Питер проходит по расчерченным на тротуаре клеткам (их сегодня утром нарисовали Эллен Карвер и ее подружка Минди из соседнего квартала, чтобы поиграть в классы). Затем одна его нога попадает в ливневую канаву. Бегущая вода заливается в ботинок, но Питер этого не замечает. В голове его звучит музыка, кто-то играет на гитаре совсем как Дуэйн Эдди[41]. Мелодию Питер знает, но вспомнить не может. Это его бесит.
Подушка со светящейся фигурой спускается на мостовую. Питер приближается к ней, надеясь увидеть, что лицо человека скрыто черной маской из нейлона или шелка, но не видит, и как раз в тот момент, когда рушится витрина магазина «Е-зет стоп», Питер осознает, что лица он не видит, потому что его нет. Человек есть, а лица у него нет!
— О Боже, — стонет он. — Боже, что же это?
Две другие фигуры смотрят вниз с турели черного фургона. Бородатый мужчина, вроде бы в потрепанной форме времен Гражданской войны, и черноволосая женщина с красивым, но жестоким лицом. Кожа у нее белая, как у вампира из комиксов.
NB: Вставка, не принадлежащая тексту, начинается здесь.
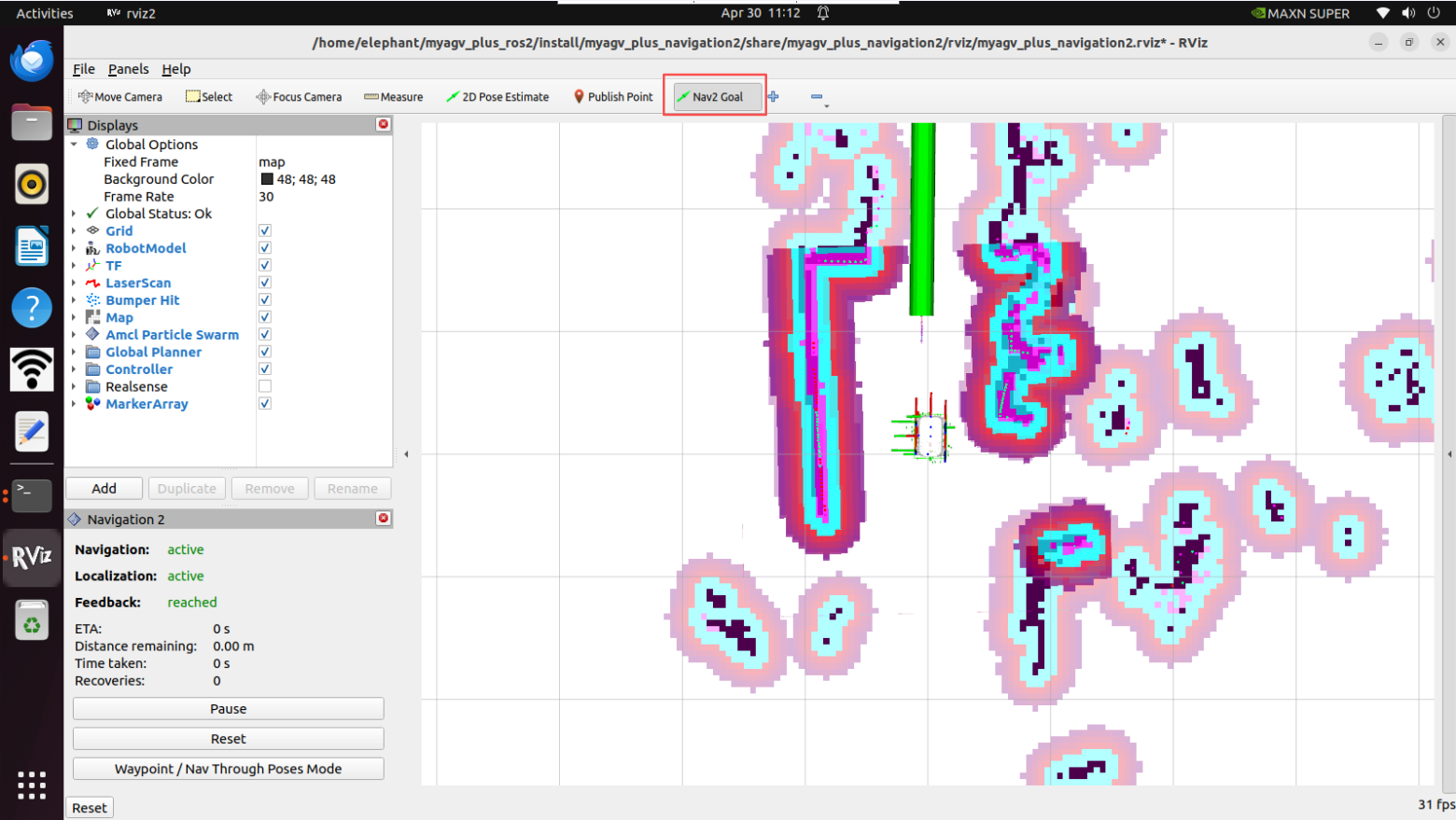Open the File menu
The height and width of the screenshot is (820, 1456).
click(x=84, y=69)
Ее наряд тоже черный, а-ля гестапо. На шее у нее висит драгоценный камень размером с перепелиное яйцо. Камень ритмично мигает, напоминая психоделические шестидесятые.
Эта женщина — карикатура, думает Питер. Первая сексуальная фантазия какого-то подростка.
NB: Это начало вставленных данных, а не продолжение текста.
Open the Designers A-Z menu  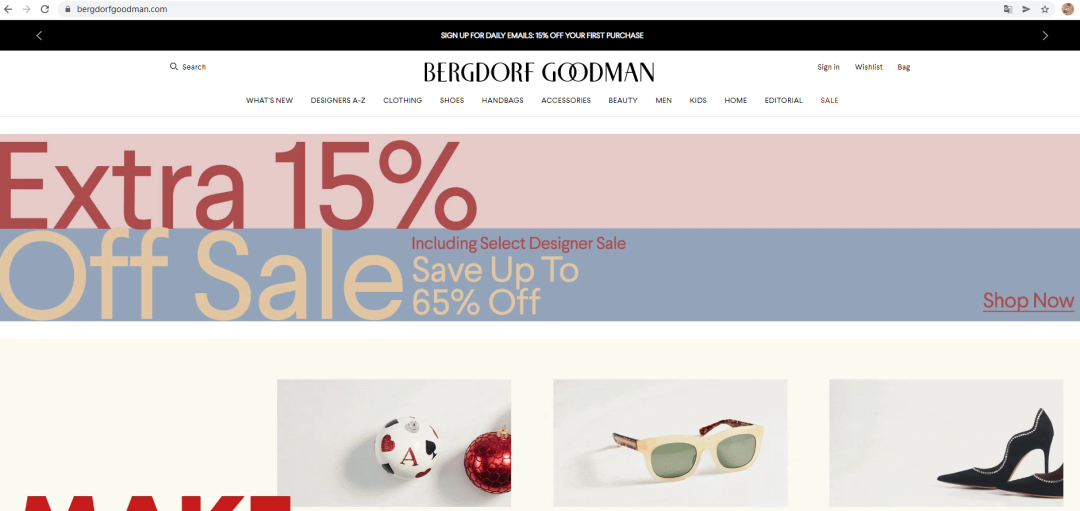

По мере того как Питера подтягивает все ближе к человеку без лица, до него доходит нечто еще более ужасное: этого человека нет. Нет и той парочки, и самого черного фургона. Он вспоминает субботний утренник, ему тогда было шесть или семь лет, Питер в кинотеатре подошел к самому экрану и впервые понял, что все это понарошку. Экран-то ровный, белый и гладкий, каким и должен быть, чтобы иллюзия казалась явью. И сейчас Питер удивлен никак не меньше, чем в тот раз. Я же вижу дом Херби Уайлера, думает он. Я вижу его сквозь фургон.
ДЖЕКСОН!
Но голос-то реален, как и пуля, оборвавшая жизнь Мэри. Питер кричит от пронзающей его боли, на мгновение прижимает тело жены к груди, а потом бросает его на мостовую, не отдавая себе отчета в том, что делает. Словно кто-то поднес к его уху раструб переносного, на батарейках, громкоговорителя, перевел рычажок на максимальную громкость, а потом выкрикнул его фамилию. Кровь брызгает у Питера из носа, выступает в уголках глаз.